Having got its own house in order by last year, Lacaze has been helped by a stabilisation in prices in recent times.
The Beijing government has moved to shut down production at many illegal and highly polluting mines in China, which has helped to cut back on overproduction in the country.
The Chinese government’s economic stimulus, and a strong support for less-polluting hybrid and electric cars in China has also helped on the demand side.
“We are highly leveraged to the price,” Lacaze admits. “The Chinese government has been cracking down on illegal producers because of the environmental problems.
“They have forced the shutdown of some operations, which has been beneficial for us.” The key price for Lynas is the price for rare earth NdPr (neodymium-praseodymium). This has firmed from about $US30 a tonne last year to almost $US34 a tonne at the end of March.
“I am cautiously optimistic that the trend will continue,” she says. Lynas’s major customers are in China and Japan, with some sales in Europe and North America.
Potential users of rare earths were spooked by the skyrocketing prices in 2011, redoing their production plans to reduce their use and opt for other inputs.
Lacaze sees Lynas’s role as the only producer outside of China to help stabilise the market and work closely with customers to ensure they receive reliable supplies of products that are more finely tuned to their needs.
She says continued upside for Lynas will be able to upgrade the specifications of its different rare-earth products.
“We are not in a commodity business,” she says. “We produce a suite of materials that all matter to the performance of things like magnets and hybrid cars.
“We have had five years of operation in Malaysia and we have a very strong environmental position,” she says. “We expect the opposition will try to generate some anxiety over our operations and make some noise. But we are well positioned and well prepared.” Lacaze insists that Lynas has “no current plans” for any acquisitions or deals with other companies in adjacent markets. She says the challenge ahead is to help ensure the market for rare-earth products “works well” .
“We want to grow the market,” she says. But she hints that with the company’s house now in order, some deals in future might not be out of the question. “In any industry you are always looking at where there are opportunities for corporate activity and where we are today is no different,” she says.
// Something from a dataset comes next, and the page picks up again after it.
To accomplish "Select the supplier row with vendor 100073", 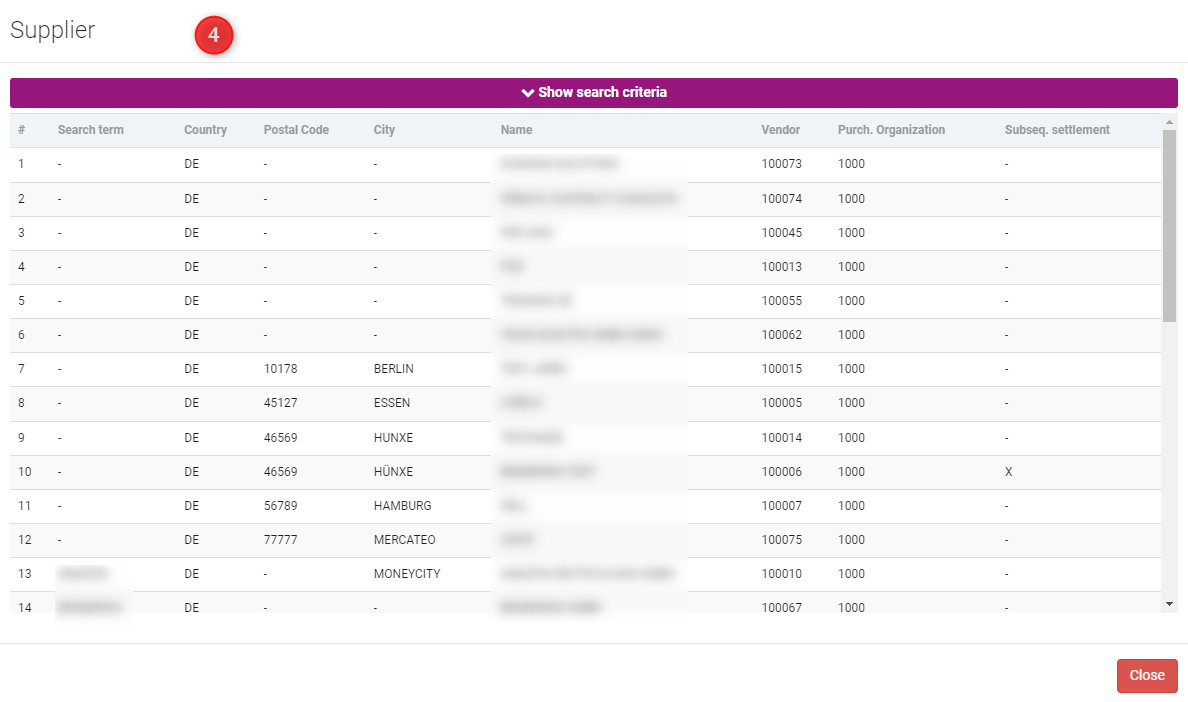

“Over the past couple of years, thinking about any corporate activity was foolish. We have been very focused on today’s business but now we have done that, we can start to think about what tomorrow might look like.” Our investors are asking us what we are going to do next. I am wary of speculating too much on where we would like to go. I like to have things nicely formulated before we make any promises.”